===== Entries shown
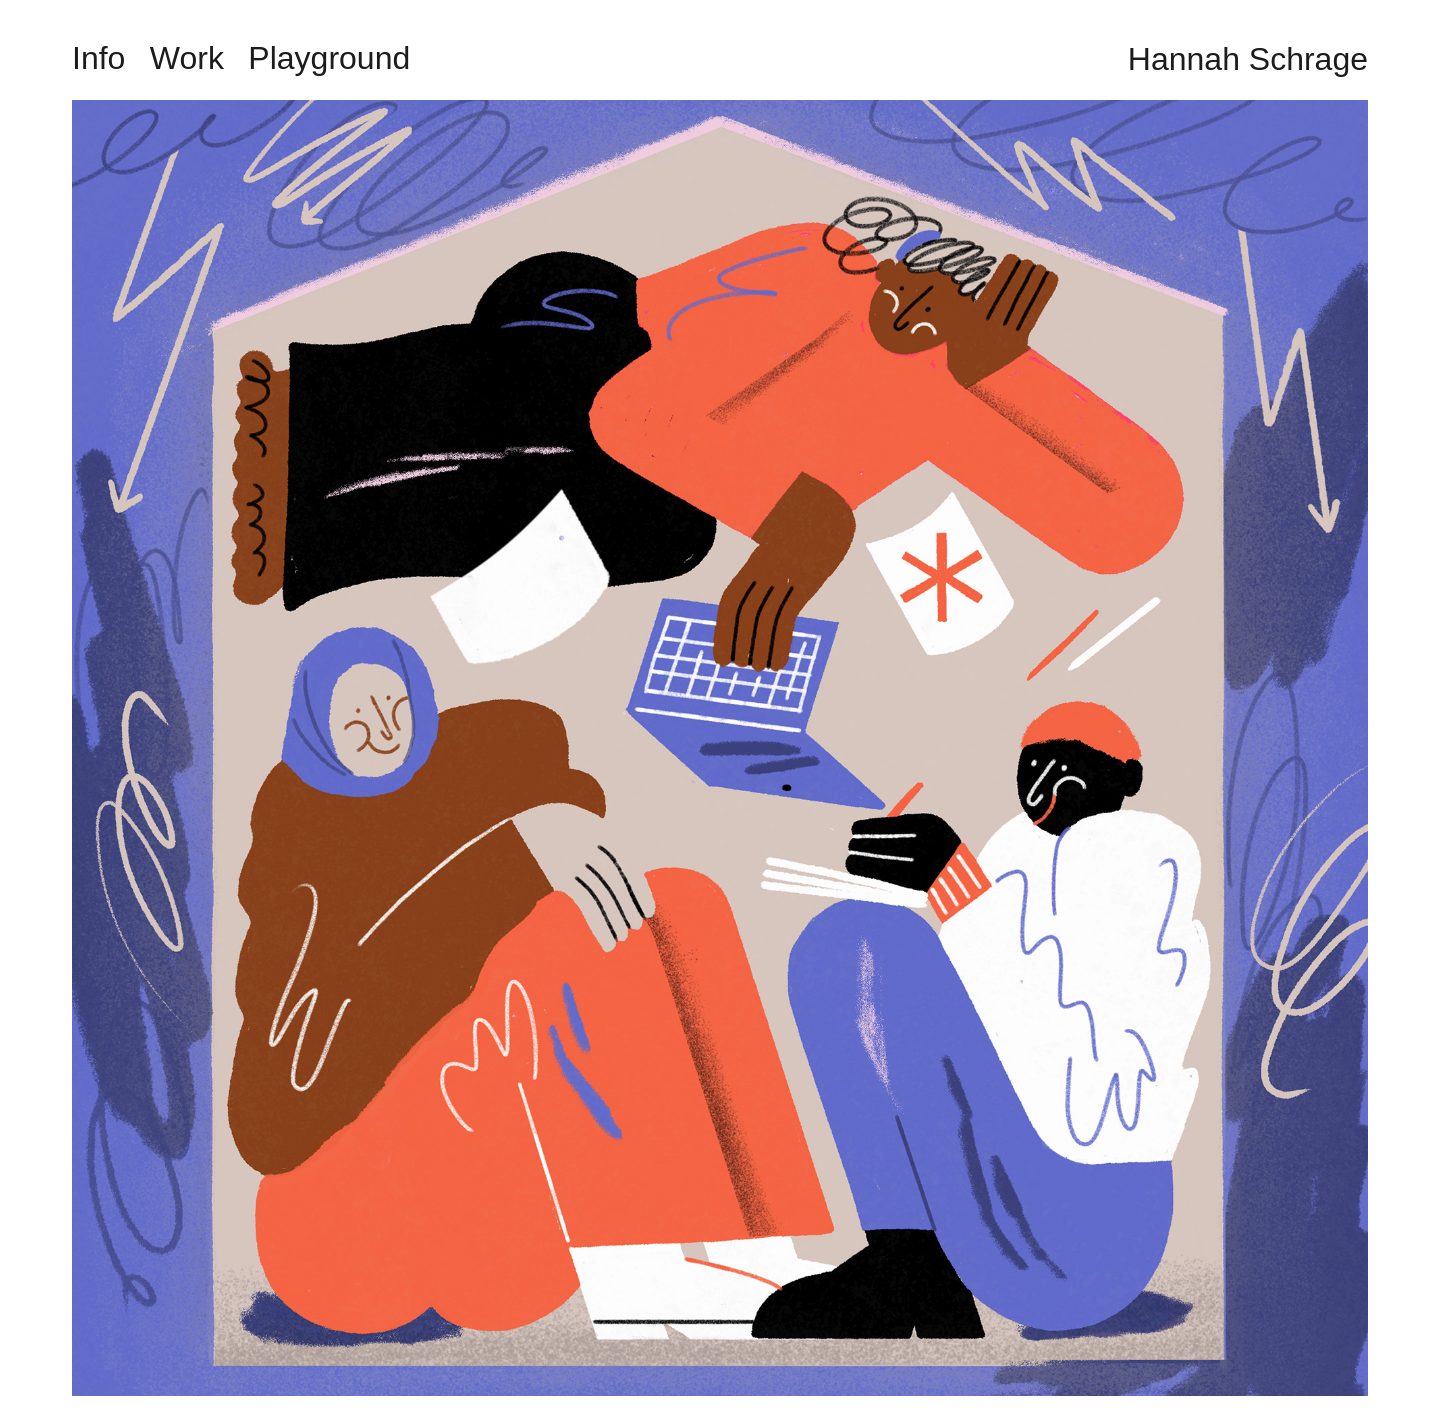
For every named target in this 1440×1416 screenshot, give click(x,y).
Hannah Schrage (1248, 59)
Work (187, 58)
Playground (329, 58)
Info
==========
** What you have to do **
Pull out every line of the records above that contains the string "target", treating uppercase and lowercase letters as different.

** Exercise answer **
For every named target in this 1440×1416 screenshot, give click(x,y).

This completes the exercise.